» **Task prompt**: Write out, word for word, every line from the one where "Image resolution: width=1092" occurs to the final line of the entries, and nothing beyond them.

» **Data for analysis**:
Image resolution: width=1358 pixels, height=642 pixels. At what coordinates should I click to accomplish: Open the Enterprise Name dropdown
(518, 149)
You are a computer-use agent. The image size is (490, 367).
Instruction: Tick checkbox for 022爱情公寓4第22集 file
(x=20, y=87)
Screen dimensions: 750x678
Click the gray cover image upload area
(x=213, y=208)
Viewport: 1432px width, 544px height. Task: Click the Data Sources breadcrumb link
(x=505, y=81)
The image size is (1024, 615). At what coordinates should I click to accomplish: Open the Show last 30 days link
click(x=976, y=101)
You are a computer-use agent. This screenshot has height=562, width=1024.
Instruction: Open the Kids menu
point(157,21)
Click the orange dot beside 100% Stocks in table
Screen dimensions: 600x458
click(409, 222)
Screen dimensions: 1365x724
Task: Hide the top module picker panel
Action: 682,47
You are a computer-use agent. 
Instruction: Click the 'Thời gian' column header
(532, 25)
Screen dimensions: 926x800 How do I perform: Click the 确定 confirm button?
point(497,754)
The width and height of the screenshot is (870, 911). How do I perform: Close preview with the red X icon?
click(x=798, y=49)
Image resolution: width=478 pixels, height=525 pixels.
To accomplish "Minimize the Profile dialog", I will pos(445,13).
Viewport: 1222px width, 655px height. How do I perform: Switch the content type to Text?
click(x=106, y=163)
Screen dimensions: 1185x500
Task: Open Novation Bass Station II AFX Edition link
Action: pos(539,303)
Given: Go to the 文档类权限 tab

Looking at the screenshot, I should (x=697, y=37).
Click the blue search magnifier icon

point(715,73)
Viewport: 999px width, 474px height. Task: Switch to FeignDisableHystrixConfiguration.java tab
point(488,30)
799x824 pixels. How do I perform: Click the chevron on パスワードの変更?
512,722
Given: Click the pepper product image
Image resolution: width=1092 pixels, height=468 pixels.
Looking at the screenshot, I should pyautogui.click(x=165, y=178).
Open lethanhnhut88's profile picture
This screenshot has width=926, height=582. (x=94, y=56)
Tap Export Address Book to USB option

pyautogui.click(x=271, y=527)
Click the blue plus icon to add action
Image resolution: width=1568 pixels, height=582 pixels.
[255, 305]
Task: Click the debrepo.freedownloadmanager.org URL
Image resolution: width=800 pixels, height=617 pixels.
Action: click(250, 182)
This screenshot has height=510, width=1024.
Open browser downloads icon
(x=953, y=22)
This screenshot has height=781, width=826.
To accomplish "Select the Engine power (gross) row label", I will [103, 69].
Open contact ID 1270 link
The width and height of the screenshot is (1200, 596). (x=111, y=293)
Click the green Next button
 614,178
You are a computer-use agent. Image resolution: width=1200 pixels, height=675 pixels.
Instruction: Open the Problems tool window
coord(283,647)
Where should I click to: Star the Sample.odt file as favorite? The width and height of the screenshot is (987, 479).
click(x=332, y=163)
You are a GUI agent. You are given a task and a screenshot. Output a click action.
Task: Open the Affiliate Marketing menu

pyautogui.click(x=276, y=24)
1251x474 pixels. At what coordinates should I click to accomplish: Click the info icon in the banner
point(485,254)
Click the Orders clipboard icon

» **Response area**:
Image resolution: width=1092 pixels, height=468 pixels.
Looking at the screenshot, I should pyautogui.click(x=165, y=178).
Open lethanhnhut88's profile picture
This screenshot has width=926, height=582. (x=94, y=56)
Tap Export Address Book to USB option

pyautogui.click(x=271, y=527)
Click the blue plus icon to add action
Image resolution: width=1568 pixels, height=582 pixels.
[255, 305]
Task: Click the debrepo.freedownloadmanager.org URL
Image resolution: width=800 pixels, height=617 pixels.
Action: click(250, 182)
This screenshot has height=510, width=1024.
Open browser downloads icon
(x=953, y=22)
This screenshot has height=781, width=826.
To accomplish "Select the Engine power (gross) row label", I will [103, 69].
Open contact ID 1270 link
The width and height of the screenshot is (1200, 596). (x=111, y=293)
Click the green Next button
 614,178
You are a computer-use agent. Image resolution: width=1200 pixels, height=675 pixels.
Instruction: Open the Problems tool window
coord(283,647)
Where should I click to: Star the Sample.odt file as favorite? The width and height of the screenshot is (987, 479).
click(x=332, y=163)
You are a GUI agent. You are given a task and a screenshot. Output a click action.
Task: Open the Affiliate Marketing menu

pyautogui.click(x=276, y=24)
1251x474 pixels. At what coordinates should I click to accomplish: Click the info icon in the banner
point(485,254)
Click the Orders clipboard icon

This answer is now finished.